Reference number | |
Coordinator | TOLERANZIA AB |
Funding from Vinnova | SEK 2 235 641 |
Project duration | April 2015 - June 2016 |
Status | Completed |
Venture | Eurostars |
Purpose and goal
MG is an autoimmun disease with a large unmet medical need for a better therapy. Through the Eurostars project Toleranzia has been able to evaluate the effect on human patient cells in vitro, develop a preclinical program as well as a synopsis for a clinical trial. The first large scale production has been performed which places us a long way down the road towards our goal to show the safety and efficacy of the therapy in humans. The project has given us increased knowledge of the tolerogen and has lead to further development of the company as well as the employment of two more persons.

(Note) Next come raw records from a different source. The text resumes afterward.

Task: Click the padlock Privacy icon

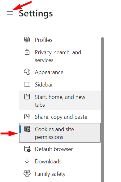Action: [x=27, y=52]
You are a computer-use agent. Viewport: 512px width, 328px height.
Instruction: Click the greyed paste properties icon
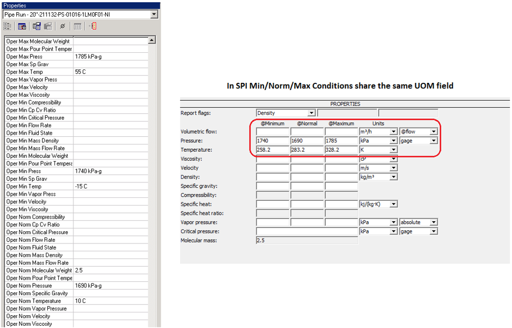pyautogui.click(x=48, y=26)
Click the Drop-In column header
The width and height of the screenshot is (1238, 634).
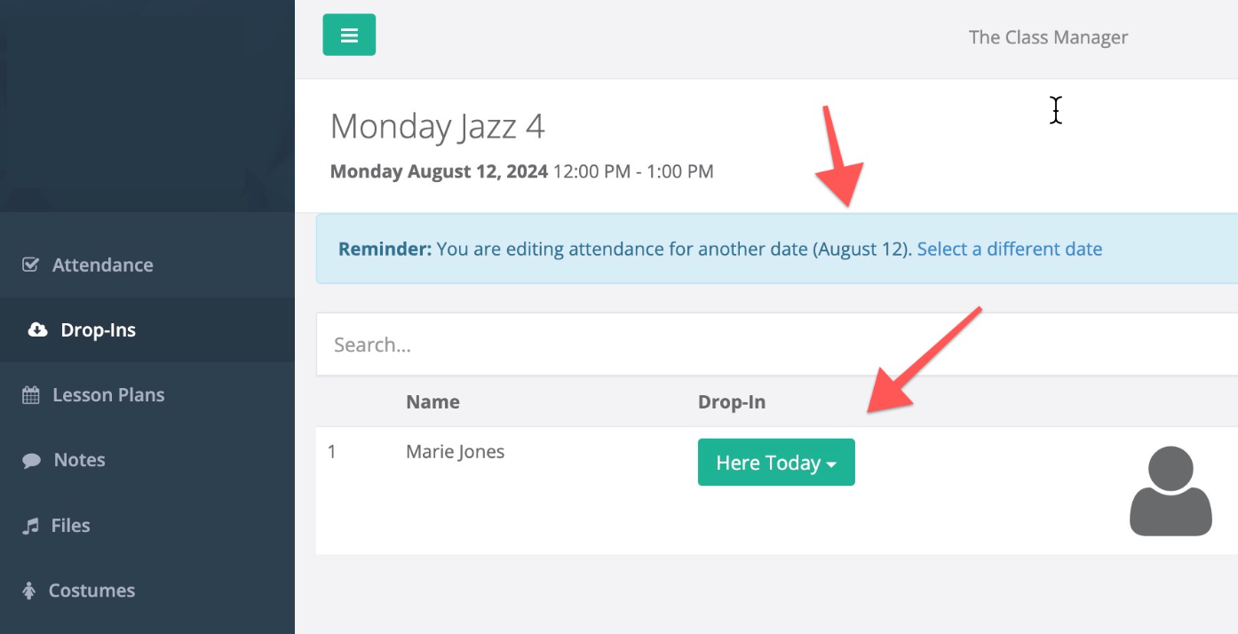pos(732,401)
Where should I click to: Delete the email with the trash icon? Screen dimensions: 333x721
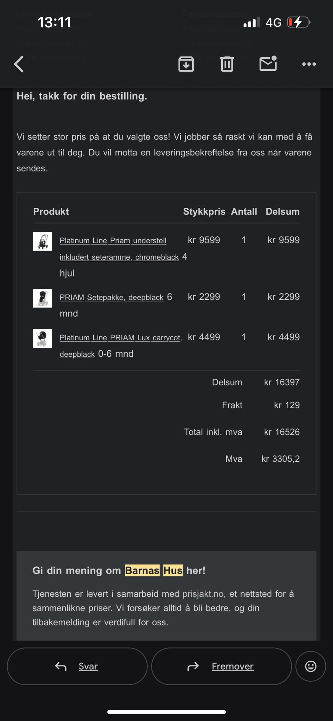pyautogui.click(x=227, y=64)

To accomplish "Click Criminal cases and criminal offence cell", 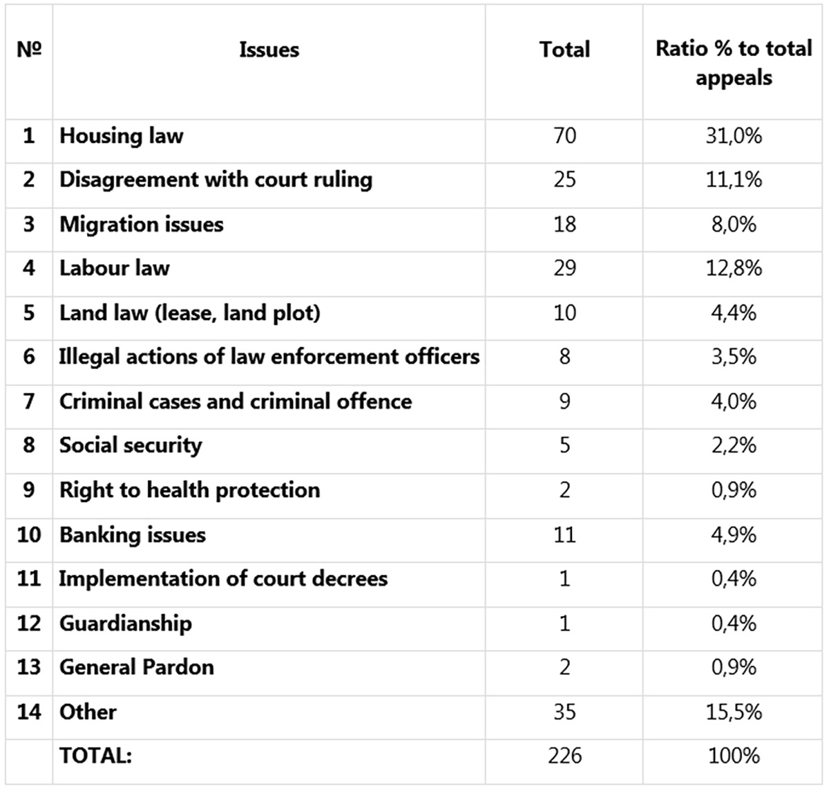I will pos(236,402).
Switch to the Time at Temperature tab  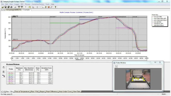(x=22, y=92)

Expected results and effects
The project meant that we now have a detailed preclinical program, an extended network and increased knowledge in preparation for the upcoming development steps. The staff has increased from 2 to 4 FTE. The in vitro studies on human cells were unfortunately not as evident as we hoped for, which might be explained by the complexity of the immune system and the difficulties of recreating full functionality in vitro. In the analysis on cells from healthy volunteers, lacking the autoreactive cells on which our tolerogen is supposed to act, no general biomarker for tolerance could be identified
Planned approach and implementation
The planned activities have been carried out with satisfactory results. Some delays have occurred, depending on new devlopement and studies in biological systems where the outcome is not always as expected. When problems occured, Toleranzia and its partners, worked together to solve the problems and the project was finished in the best way possible. This project have taken Toleranzia to the point where we stand today with a strong team with the competence and resources to take the us further and successfully develop a tolerance inducing therapy for the treatment of autoimmune diseases.